• **Saved entries**:
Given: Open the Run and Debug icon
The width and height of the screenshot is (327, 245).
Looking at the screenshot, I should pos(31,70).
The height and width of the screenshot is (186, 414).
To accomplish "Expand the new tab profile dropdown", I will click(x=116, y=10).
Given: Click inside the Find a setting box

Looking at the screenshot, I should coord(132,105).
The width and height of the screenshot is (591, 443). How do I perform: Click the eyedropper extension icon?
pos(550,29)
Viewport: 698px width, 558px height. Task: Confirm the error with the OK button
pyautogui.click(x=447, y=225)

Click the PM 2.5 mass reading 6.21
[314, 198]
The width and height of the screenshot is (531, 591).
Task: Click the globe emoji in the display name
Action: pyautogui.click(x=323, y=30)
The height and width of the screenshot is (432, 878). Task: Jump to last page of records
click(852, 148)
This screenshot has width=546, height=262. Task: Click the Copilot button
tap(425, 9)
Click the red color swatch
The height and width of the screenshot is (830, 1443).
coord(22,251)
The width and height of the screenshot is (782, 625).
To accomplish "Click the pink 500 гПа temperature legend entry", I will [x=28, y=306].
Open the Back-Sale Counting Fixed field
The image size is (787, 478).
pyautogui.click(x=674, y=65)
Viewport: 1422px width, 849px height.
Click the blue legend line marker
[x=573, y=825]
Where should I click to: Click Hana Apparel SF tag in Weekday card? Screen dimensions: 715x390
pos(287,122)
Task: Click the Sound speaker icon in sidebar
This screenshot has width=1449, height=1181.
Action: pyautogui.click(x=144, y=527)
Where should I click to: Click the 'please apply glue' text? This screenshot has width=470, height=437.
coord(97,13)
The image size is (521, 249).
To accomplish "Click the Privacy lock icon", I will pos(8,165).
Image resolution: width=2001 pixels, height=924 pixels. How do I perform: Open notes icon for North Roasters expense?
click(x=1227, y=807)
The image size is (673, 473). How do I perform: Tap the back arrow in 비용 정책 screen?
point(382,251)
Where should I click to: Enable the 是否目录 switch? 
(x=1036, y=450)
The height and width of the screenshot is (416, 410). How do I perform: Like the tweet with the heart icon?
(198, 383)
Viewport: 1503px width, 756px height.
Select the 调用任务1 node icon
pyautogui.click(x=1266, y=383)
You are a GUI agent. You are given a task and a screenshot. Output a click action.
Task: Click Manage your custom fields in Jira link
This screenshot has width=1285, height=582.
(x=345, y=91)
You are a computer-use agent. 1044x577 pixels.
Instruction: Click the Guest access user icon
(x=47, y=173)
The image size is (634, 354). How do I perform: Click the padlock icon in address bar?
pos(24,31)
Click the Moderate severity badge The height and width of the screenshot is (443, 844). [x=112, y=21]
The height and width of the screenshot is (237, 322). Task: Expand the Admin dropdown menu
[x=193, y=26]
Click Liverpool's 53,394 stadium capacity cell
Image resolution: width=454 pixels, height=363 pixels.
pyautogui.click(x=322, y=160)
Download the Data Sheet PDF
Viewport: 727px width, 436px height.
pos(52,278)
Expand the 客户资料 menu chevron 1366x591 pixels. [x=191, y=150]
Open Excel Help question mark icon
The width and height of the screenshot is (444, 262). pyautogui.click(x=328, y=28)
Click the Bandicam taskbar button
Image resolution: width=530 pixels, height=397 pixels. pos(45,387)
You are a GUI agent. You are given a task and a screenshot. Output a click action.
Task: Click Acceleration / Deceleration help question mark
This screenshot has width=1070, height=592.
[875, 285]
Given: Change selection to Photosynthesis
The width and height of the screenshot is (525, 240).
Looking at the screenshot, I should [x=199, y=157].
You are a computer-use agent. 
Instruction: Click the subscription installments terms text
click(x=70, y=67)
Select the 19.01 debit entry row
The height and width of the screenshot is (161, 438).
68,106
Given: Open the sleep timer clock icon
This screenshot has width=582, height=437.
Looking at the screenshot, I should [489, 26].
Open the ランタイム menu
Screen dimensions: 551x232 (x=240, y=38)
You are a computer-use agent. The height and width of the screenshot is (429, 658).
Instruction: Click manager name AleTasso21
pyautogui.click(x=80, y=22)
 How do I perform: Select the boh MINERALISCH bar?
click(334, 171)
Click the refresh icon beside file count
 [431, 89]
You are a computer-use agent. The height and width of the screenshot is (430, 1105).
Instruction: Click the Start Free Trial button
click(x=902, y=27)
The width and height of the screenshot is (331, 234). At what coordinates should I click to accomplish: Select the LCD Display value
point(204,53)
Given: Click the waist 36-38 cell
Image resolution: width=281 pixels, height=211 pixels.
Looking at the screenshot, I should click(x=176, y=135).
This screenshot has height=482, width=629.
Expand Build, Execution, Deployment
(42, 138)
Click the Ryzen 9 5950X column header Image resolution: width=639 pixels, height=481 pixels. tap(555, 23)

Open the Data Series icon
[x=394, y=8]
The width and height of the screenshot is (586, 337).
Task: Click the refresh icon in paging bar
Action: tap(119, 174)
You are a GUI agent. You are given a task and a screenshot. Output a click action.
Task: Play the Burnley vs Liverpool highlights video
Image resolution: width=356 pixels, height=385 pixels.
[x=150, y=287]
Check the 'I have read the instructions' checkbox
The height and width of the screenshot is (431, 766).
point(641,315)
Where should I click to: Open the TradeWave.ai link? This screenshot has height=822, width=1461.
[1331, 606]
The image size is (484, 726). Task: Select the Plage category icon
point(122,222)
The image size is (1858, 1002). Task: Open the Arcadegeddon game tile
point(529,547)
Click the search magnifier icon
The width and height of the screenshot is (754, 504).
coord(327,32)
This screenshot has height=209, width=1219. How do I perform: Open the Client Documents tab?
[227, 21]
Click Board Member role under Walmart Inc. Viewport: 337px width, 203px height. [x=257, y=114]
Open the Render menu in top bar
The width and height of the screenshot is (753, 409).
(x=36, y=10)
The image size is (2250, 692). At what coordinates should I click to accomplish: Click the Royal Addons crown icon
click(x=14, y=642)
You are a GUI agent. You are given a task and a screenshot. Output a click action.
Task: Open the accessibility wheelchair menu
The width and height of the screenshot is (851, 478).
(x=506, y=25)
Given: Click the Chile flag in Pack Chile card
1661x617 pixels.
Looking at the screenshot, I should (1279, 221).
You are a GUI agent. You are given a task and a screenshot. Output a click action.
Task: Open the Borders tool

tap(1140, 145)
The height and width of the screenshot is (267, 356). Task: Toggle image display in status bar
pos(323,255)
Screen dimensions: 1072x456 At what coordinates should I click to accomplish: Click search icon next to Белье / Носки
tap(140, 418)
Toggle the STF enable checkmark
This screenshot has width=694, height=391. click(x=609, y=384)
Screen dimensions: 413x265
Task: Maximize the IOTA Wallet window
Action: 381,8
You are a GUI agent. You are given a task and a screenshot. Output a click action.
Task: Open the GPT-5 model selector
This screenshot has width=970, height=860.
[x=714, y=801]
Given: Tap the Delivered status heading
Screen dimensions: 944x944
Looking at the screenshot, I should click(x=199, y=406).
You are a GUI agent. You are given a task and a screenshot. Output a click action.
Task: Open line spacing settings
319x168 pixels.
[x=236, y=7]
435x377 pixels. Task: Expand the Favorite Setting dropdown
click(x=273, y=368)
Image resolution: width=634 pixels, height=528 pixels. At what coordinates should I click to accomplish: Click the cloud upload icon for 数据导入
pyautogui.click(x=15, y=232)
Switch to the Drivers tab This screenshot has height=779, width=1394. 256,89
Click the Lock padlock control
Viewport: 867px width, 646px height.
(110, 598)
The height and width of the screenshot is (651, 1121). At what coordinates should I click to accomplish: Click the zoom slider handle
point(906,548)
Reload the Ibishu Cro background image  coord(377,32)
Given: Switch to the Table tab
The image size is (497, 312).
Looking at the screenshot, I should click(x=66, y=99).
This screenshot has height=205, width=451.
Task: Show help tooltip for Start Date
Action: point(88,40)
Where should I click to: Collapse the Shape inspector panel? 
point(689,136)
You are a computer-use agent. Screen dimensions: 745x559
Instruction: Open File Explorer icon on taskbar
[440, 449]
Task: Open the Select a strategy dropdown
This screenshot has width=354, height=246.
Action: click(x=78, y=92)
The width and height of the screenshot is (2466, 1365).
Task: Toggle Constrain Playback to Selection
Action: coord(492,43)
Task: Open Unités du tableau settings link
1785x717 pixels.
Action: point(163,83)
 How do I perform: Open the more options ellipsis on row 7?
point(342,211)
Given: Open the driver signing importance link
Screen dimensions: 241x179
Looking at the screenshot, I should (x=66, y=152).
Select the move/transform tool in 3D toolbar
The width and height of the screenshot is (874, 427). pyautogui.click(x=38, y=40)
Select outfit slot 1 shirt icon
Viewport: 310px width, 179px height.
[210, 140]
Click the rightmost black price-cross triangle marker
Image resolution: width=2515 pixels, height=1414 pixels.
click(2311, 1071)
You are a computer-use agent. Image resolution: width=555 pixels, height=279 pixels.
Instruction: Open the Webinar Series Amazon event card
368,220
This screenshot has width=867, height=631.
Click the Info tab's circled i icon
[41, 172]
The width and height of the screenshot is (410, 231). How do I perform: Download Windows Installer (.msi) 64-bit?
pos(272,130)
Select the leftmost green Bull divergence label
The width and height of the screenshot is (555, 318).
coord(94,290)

• **GOAL OF THE EXERCISE**: Starting at the line containing "The width and height of the screenshot is (410, 231)." and continuing through the last line of the data, rewrite those lines with "Fetch" swapped in for "Download". Leave everything else unchanged.

• **THE OUTPUT**:
The width and height of the screenshot is (410, 231). How do I perform: Fetch Windows Installer (.msi) 64-bit?
pos(272,130)
Select the leftmost green Bull divergence label
The width and height of the screenshot is (555, 318).
coord(94,290)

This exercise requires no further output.